I am using Python 3.9 on Fedora 36. The GPU is a Nvidia RTX 2070 with 8 GiB of RAM. The driver version is 515.48.07 and CUDA Version: 11.7. nvidia-smi reports most of the memory is available between runs, and the small version requires less than 800 MiB.
The full traceback is:
2022-09-05 15:29:37.525261: W tensorflow/core/framework/cpu_allocator_impl.cc:82] Allocation of 16384000000 exceeds 10% of free system memory.
2022-09-05 15:29:54.002629: W tensorflow/core/common_runtime/bfc_allocator.cc:479] Allocator (GPU_0_bfc) ran out of memory trying to allocate 15.26GiB (rounded to 16384000000)requested by op _EagerConst
If the cause is memory fragmentation maybe the environment variable 'TF_GPU_ALLOCATOR=cuda_malloc_async' will improve the situation.

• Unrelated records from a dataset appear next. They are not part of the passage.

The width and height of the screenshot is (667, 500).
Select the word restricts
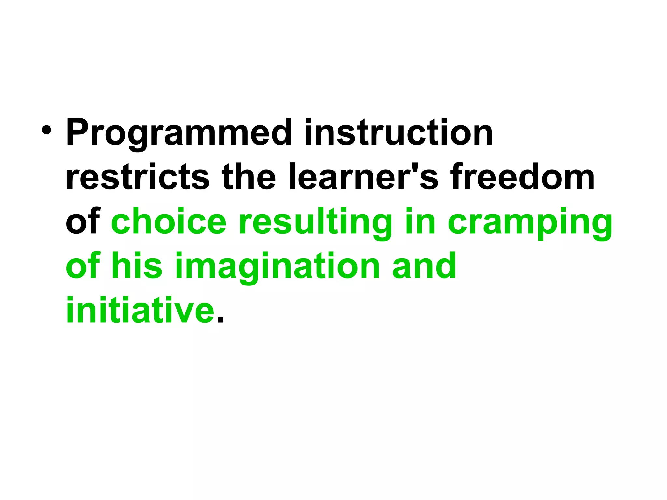[137, 177]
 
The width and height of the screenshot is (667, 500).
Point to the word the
[248, 177]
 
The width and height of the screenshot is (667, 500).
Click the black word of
[82, 222]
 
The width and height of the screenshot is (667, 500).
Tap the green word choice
[169, 222]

Current allocation summary follows.
Current allocation summary follows.
2022-09-05 15:29:54.002987: W tensorflow/core/common_runtime/bfc_allocator.cc:491] *_******____________________________________________________________________________________________
Traceback (most recent call last):
File "/home/david/[path]/benchmark.py", line 49, in <module>
main(parser.parse_args().big)
File "/home/david/[path]/benchmark.py", line 40, in main
train_data_iterator = wrap_data(train_data)
File "/home/david/[path]/benchmark.py", line 33, in wrap_data
dataset = tf.data.Dataset.from_tensor_slices(data)
File "/home/david/.virtualenvs/ainet/lib64/python3.9/site-packages/tensorflow/python/data/ops/dataset_ops.py", line 809, in from_tensor_slices
return TensorSliceDataset(tensors, name=name)
File "/home/david/.virtualenvs/ainet/lib64/python3.9/site-packages/tensorflow/python/data/ops/dataset_ops.py", line 4551, in __init__
element = structure.normalize_element(element)
File "/home/david/.virtualenvs/ainet/lib64/python3.9/site-packages/tensorflow/python/data/util/structure.py", line 125, in normalize_element
ops.convert_to_tensor(t, name="component_%d" % i, dtype=dtype))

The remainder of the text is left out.